• What is being asked:
Nothing in the data is to be left out; copy it exactly.

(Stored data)

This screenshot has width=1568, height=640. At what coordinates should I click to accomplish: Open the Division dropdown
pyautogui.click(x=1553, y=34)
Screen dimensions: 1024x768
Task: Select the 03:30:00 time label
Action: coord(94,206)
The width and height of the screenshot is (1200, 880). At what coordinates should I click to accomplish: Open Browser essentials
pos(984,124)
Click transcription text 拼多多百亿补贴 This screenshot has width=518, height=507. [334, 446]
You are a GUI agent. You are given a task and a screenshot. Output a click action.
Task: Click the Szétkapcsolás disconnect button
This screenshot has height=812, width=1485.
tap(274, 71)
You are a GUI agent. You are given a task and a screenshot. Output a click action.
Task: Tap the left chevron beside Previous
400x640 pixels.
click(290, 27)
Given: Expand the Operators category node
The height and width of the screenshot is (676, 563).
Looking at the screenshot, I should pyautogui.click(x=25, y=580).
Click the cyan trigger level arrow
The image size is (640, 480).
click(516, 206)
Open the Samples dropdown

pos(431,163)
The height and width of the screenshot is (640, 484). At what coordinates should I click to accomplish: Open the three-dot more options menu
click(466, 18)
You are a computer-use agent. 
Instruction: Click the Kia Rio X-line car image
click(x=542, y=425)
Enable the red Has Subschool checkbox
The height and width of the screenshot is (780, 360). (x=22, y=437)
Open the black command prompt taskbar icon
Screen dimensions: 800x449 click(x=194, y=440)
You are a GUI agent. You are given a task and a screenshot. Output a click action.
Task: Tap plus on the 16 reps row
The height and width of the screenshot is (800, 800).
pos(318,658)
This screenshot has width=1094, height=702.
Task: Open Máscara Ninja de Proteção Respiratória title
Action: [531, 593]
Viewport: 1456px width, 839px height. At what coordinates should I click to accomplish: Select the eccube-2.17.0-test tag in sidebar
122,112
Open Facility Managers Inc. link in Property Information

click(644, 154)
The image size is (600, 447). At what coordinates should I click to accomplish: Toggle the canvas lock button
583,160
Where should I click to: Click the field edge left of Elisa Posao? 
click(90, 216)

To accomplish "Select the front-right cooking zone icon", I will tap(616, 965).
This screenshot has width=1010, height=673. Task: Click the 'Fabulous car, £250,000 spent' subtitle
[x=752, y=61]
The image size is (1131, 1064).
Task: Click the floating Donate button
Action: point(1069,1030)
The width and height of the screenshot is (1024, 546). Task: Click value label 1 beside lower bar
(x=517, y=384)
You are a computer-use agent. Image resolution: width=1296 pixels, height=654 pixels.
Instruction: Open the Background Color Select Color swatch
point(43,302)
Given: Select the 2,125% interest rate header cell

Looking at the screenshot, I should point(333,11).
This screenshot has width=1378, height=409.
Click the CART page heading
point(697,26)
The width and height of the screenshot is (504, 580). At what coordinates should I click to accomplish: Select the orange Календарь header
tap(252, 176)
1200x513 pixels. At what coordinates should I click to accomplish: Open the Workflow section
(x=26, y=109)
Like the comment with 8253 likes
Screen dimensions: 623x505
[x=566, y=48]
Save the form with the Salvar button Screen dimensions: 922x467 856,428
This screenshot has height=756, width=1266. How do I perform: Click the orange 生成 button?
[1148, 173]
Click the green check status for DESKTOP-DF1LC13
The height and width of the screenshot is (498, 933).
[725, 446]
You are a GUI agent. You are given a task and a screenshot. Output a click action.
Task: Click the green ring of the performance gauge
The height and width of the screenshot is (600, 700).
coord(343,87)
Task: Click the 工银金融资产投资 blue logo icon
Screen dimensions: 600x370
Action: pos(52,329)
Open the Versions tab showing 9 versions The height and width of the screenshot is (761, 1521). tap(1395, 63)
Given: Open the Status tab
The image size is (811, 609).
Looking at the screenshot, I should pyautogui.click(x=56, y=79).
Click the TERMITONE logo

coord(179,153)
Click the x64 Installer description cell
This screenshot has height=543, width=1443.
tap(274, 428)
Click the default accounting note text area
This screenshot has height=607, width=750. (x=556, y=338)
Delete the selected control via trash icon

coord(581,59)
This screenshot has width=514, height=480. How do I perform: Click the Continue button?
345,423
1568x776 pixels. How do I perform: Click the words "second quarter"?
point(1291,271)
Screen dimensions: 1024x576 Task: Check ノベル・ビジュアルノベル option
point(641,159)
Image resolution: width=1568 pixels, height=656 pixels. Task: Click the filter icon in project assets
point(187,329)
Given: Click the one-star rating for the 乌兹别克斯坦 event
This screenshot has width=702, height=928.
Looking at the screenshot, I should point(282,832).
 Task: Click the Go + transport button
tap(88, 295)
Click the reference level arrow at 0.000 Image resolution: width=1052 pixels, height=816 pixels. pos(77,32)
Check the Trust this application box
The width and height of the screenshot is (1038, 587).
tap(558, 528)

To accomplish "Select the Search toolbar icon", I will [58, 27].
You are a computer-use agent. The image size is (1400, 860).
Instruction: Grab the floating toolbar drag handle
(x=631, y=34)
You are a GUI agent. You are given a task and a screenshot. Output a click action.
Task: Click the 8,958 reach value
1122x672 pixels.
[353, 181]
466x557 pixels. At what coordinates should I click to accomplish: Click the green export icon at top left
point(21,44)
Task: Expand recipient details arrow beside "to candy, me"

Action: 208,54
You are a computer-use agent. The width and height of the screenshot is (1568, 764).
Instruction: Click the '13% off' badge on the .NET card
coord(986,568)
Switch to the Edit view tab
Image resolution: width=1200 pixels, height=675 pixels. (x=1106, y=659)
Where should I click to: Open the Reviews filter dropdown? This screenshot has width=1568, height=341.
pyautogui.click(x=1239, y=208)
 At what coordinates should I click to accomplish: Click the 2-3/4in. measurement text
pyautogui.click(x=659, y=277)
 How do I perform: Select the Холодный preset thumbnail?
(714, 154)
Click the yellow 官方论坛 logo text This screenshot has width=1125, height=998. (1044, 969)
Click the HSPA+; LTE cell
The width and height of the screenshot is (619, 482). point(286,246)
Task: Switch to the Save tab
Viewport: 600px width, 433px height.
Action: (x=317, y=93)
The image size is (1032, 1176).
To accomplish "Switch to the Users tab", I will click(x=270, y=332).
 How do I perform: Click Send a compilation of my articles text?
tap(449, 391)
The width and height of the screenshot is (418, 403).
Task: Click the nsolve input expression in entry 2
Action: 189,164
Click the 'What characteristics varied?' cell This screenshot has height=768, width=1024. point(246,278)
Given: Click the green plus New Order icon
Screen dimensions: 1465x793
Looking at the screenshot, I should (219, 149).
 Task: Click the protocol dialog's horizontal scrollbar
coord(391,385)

• Answer space:
This screenshot has width=1568, height=640. At what coordinates should I click to accomplish: Open the Division dropdown
pyautogui.click(x=1553, y=34)
Screen dimensions: 1024x768
Task: Select the 03:30:00 time label
Action: coord(94,206)
The width and height of the screenshot is (1200, 880). At what coordinates should I click to accomplish: Open Browser essentials
pos(984,124)
Click transcription text 拼多多百亿补贴 This screenshot has width=518, height=507. [334, 446]
You are a GUI agent. You are given a task and a screenshot. Output a click action.
Task: Click the Szétkapcsolás disconnect button
This screenshot has height=812, width=1485.
tap(274, 71)
You are a GUI agent. You are given a task and a screenshot. Output a click action.
Task: Tap the left chevron beside Previous
400x640 pixels.
click(290, 27)
Given: Expand the Operators category node
The height and width of the screenshot is (676, 563).
Looking at the screenshot, I should pyautogui.click(x=25, y=580).
Click the cyan trigger level arrow
The image size is (640, 480).
click(516, 206)
Open the Samples dropdown

pos(431,163)
The height and width of the screenshot is (640, 484). At what coordinates should I click to accomplish: Open the three-dot more options menu
click(466, 18)
You are a computer-use agent. 
Instruction: Click the Kia Rio X-line car image
click(x=542, y=425)
Enable the red Has Subschool checkbox
The height and width of the screenshot is (780, 360). (x=22, y=437)
Open the black command prompt taskbar icon
Screen dimensions: 800x449 click(x=194, y=440)
You are a GUI agent. You are given a task and a screenshot. Output a click action.
Task: Tap plus on the 16 reps row
The height and width of the screenshot is (800, 800).
pos(318,658)
This screenshot has width=1094, height=702.
Task: Open Máscara Ninja de Proteção Respiratória title
Action: [531, 593]
Viewport: 1456px width, 839px height. At what coordinates should I click to accomplish: Select the eccube-2.17.0-test tag in sidebar
122,112
Open Facility Managers Inc. link in Property Information

click(644, 154)
The image size is (600, 447). At what coordinates should I click to accomplish: Toggle the canvas lock button
583,160
Where should I click to: Click the field edge left of Elisa Posao? 
click(90, 216)

To accomplish "Select the front-right cooking zone icon", I will tap(616, 965).
This screenshot has width=1010, height=673. Task: Click the 'Fabulous car, £250,000 spent' subtitle
[x=752, y=61]
The image size is (1131, 1064).
Task: Click the floating Donate button
Action: point(1069,1030)
The width and height of the screenshot is (1024, 546). Task: Click value label 1 beside lower bar
(x=517, y=384)
You are a computer-use agent. Image resolution: width=1296 pixels, height=654 pixels.
Instruction: Open the Background Color Select Color swatch
point(43,302)
Given: Select the 2,125% interest rate header cell

Looking at the screenshot, I should point(333,11).
This screenshot has width=1378, height=409.
Click the CART page heading
point(697,26)
The width and height of the screenshot is (504, 580). At what coordinates should I click to accomplish: Select the orange Календарь header
tap(252, 176)
1200x513 pixels. At what coordinates should I click to accomplish: Open the Workflow section
(x=26, y=109)
Like the comment with 8253 likes
Screen dimensions: 623x505
[x=566, y=48]
Save the form with the Salvar button Screen dimensions: 922x467 856,428
This screenshot has height=756, width=1266. How do I perform: Click the orange 生成 button?
[1148, 173]
Click the green check status for DESKTOP-DF1LC13
The height and width of the screenshot is (498, 933).
[725, 446]
You are a GUI agent. You are given a task and a screenshot. Output a click action.
Task: Click the green ring of the performance gauge
The height and width of the screenshot is (600, 700).
coord(343,87)
Task: Click the 工银金融资产投资 blue logo icon
Screen dimensions: 600x370
Action: pos(52,329)
Open the Versions tab showing 9 versions The height and width of the screenshot is (761, 1521). tap(1395, 63)
Given: Open the Status tab
The image size is (811, 609).
Looking at the screenshot, I should pyautogui.click(x=56, y=79).
Click the TERMITONE logo

coord(179,153)
Click the x64 Installer description cell
This screenshot has height=543, width=1443.
tap(274, 428)
Click the default accounting note text area
This screenshot has height=607, width=750. (x=556, y=338)
Delete the selected control via trash icon

coord(581,59)
This screenshot has width=514, height=480. How do I perform: Click the Continue button?
345,423
1568x776 pixels. How do I perform: Click the words "second quarter"?
point(1291,271)
Screen dimensions: 1024x576 Task: Check ノベル・ビジュアルノベル option
point(641,159)
Image resolution: width=1568 pixels, height=656 pixels. Task: Click the filter icon in project assets
point(187,329)
Given: Click the one-star rating for the 乌兹别克斯坦 event
This screenshot has width=702, height=928.
Looking at the screenshot, I should point(282,832).
 Task: Click the Go + transport button
tap(88, 295)
Click the reference level arrow at 0.000 Image resolution: width=1052 pixels, height=816 pixels. pos(77,32)
Check the Trust this application box
The width and height of the screenshot is (1038, 587).
tap(558, 528)

To accomplish "Select the Search toolbar icon", I will [58, 27].
You are a computer-use agent. The image size is (1400, 860).
Instruction: Grab the floating toolbar drag handle
(x=631, y=34)
You are a GUI agent. You are given a task and a screenshot. Output a click action.
Task: Click the 8,958 reach value
1122x672 pixels.
[353, 181]
466x557 pixels. At what coordinates should I click to accomplish: Click the green export icon at top left
point(21,44)
Task: Expand recipient details arrow beside "to candy, me"

Action: 208,54
You are a computer-use agent. The width and height of the screenshot is (1568, 764).
Instruction: Click the '13% off' badge on the .NET card
coord(986,568)
Switch to the Edit view tab
Image resolution: width=1200 pixels, height=675 pixels. (x=1106, y=659)
Where should I click to: Open the Reviews filter dropdown? This screenshot has width=1568, height=341.
pyautogui.click(x=1239, y=208)
 At what coordinates should I click to accomplish: Click the 2-3/4in. measurement text
pyautogui.click(x=659, y=277)
 How do I perform: Select the Холодный preset thumbnail?
(714, 154)
Click the yellow 官方论坛 logo text This screenshot has width=1125, height=998. (1044, 969)
Click the HSPA+; LTE cell
The width and height of the screenshot is (619, 482). point(286,246)
Task: Switch to the Save tab
Viewport: 600px width, 433px height.
Action: (x=317, y=93)
The image size is (1032, 1176).
To accomplish "Switch to the Users tab", I will click(x=270, y=332).
 How do I perform: Click Send a compilation of my articles text?
tap(449, 391)
The width and height of the screenshot is (418, 403).
Task: Click the nsolve input expression in entry 2
Action: 189,164
Click the 'What characteristics varied?' cell This screenshot has height=768, width=1024. point(246,278)
Given: Click the green plus New Order icon
Screen dimensions: 1465x793
Looking at the screenshot, I should (219, 149).
 Task: Click the protocol dialog's horizontal scrollbar
coord(391,385)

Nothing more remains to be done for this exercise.